# Getting Started with Noun Phrase to Vec (NP2vec)

Noun Phrases (NP) play a particular role in NLP applications. 
This code consists in training a word embedding’s model for Noun NP’s using word2vec or fastText algorithm. All the terms in the corpus are used as context in order to train the word embedding’s model; however, at the end of the training, only the word embedding’s of the NP’s are stored, except for the case of fastText training with word_ngrams=1; in this case, we store all the word embedding’s, including non-NP’s in order to be able to estimate word embeddings of out-of-vocabulary NP’s (NP’s that don’t appear in the training corpora).

This tutorial shows how to train an NP2vec model.
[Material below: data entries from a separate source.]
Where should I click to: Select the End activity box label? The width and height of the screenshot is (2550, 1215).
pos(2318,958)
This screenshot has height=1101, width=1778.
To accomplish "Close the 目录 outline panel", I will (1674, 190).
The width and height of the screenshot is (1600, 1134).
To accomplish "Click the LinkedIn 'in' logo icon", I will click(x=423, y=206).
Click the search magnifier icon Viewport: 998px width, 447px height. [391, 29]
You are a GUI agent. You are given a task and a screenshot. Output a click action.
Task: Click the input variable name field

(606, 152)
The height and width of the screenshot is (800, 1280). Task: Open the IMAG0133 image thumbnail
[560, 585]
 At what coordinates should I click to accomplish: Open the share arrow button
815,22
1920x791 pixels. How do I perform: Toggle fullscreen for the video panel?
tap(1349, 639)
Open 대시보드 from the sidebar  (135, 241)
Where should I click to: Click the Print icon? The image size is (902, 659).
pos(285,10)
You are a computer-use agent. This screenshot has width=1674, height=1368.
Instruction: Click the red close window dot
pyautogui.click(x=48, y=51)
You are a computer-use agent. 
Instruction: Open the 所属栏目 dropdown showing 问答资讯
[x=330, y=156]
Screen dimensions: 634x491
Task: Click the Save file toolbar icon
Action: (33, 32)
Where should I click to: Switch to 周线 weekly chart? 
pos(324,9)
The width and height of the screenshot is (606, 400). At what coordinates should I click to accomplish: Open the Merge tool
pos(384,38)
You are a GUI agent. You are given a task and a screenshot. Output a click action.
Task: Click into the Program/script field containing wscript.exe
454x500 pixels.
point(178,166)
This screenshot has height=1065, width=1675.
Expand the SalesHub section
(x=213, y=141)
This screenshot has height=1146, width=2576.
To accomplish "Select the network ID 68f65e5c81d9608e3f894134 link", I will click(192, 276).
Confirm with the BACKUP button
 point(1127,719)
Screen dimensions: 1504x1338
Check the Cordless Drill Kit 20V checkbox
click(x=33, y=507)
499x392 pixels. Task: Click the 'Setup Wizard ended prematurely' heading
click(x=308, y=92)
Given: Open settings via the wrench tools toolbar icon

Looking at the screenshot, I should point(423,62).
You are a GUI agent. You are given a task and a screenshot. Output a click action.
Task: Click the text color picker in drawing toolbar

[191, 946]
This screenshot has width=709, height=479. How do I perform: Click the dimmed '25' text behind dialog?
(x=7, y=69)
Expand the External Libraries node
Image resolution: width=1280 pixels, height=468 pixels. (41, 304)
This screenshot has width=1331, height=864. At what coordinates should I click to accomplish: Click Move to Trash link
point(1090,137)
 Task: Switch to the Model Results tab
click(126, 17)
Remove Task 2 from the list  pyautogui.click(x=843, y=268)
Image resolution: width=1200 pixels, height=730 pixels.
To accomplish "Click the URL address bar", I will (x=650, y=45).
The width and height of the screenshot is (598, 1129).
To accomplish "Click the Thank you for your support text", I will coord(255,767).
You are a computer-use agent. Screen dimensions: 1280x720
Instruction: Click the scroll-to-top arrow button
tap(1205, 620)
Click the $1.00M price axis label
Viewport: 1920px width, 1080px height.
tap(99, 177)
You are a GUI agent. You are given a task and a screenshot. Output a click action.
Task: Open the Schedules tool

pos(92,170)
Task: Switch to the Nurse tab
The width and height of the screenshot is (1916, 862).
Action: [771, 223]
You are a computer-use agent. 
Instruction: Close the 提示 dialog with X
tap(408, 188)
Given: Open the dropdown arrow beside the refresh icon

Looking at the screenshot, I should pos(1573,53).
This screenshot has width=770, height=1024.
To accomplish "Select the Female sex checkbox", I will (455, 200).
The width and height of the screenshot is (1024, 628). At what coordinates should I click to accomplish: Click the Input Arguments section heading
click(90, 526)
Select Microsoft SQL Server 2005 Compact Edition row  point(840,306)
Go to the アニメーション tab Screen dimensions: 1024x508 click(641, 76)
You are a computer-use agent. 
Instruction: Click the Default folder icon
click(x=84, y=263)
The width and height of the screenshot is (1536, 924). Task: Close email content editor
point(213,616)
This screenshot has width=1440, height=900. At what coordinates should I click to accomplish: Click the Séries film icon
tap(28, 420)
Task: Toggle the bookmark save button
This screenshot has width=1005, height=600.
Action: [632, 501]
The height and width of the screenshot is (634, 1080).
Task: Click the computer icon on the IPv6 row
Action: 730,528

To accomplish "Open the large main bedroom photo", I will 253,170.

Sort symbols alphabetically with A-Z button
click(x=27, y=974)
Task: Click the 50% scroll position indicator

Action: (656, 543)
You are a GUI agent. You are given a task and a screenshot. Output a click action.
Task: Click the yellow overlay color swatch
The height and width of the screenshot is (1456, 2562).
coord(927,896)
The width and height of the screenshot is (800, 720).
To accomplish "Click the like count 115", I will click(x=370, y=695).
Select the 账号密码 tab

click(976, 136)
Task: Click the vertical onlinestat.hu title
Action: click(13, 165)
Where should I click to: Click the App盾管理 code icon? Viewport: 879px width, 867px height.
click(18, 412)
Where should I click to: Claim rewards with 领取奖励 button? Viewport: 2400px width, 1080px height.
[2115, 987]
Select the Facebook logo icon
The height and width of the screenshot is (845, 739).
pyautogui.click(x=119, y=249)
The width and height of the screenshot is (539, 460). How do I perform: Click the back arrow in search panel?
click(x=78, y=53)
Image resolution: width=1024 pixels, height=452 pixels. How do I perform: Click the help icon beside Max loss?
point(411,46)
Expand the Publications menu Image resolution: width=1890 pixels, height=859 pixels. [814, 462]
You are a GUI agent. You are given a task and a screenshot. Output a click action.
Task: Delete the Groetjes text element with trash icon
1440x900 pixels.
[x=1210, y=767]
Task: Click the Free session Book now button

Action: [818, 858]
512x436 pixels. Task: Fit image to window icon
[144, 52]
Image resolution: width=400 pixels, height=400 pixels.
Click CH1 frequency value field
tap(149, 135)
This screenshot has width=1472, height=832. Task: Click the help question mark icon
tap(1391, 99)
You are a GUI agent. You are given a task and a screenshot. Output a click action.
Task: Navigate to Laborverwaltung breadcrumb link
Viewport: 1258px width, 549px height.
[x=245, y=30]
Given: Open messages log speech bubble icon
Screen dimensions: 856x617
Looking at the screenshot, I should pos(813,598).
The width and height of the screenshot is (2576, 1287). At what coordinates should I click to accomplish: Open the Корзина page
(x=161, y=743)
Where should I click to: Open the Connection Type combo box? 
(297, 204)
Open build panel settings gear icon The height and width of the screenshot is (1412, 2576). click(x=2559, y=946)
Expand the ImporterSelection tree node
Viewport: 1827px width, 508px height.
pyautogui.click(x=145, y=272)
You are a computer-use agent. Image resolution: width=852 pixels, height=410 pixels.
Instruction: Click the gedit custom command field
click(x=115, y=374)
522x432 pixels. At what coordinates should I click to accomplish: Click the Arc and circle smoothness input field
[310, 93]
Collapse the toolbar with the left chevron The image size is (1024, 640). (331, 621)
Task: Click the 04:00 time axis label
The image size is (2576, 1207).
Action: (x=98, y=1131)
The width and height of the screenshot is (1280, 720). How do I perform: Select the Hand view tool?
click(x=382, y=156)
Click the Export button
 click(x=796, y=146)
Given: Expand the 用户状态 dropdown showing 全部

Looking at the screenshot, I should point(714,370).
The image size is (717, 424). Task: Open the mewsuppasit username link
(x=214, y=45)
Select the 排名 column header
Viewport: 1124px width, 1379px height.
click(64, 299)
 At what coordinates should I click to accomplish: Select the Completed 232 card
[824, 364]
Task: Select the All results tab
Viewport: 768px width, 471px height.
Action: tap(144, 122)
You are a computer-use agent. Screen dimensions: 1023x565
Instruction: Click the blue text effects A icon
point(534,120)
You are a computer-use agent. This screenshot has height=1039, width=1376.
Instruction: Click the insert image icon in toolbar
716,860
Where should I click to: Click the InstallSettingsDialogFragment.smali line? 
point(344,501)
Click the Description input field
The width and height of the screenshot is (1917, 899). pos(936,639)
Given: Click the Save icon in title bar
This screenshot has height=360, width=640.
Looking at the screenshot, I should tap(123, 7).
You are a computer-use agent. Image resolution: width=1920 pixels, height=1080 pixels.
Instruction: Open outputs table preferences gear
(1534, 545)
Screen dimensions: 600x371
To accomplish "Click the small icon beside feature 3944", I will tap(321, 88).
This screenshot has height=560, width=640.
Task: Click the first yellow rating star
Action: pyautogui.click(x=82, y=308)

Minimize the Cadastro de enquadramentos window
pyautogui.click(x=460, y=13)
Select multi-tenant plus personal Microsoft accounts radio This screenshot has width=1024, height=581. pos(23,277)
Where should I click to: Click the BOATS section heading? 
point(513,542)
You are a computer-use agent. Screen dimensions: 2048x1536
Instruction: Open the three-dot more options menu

First let’s install NLP Architect and wget libraries.

In [None]:
!git clone https://github.com/IntelLabs/nlp-architect.git
!pip install nlp-architect/
%cd nlp-architect
!pip install wget

Let's import relevant libraries

In [None]:
import gzip
import wget

from nlp_architect.models.np2vec import NP2vec
from solutions.set_expansion.prepare_data import load_parser, mark_noun_phrases

Let's download a sample corpus (a subset of English Wikipedia dump).

In [None]:
url = 'https://github.com/IntelLabs/nlp-architect/raw/master/datasets/wikipedia/enwiki-20171201_subset.txt.gz'  
wget.download(url, 'enwiki-20171201_subset.txt.gz')

Let's extract NP's from the corpus.

In [None]:
corpus='enwiki-20171201_subset.txt.gz'
marked_corpus = 'enwiki-20171201_subset_marked.txt'
chunker = 'spacy'
with gzip.open(corpus, 'rt', encoding='utf8', errors='ignore') as corpus_file, open(marked_corpus, 'w', encoding='utf8') as marked_corpus_file:
    nlp = load_parser(chunker)
    num_lines = sum(1 for line in corpus_file)
    corpus_file.seek(0)
    print('%i lines in corpus', num_lines)
    mark_noun_phrases(corpus_file, marked_corpus_file, nlp, num_lines, chunker)

Let's train the NP2vec model and store it.

In [None]:
np2vec = NP2vec(marked_corpus)
np2vec.save()

The NP2vec model can be used for term set expansion (Term Set Expansion Jupyter notebook available at nlp-architect/tutorials/Term_Set_Expansion/term_set_expansion.ipynb).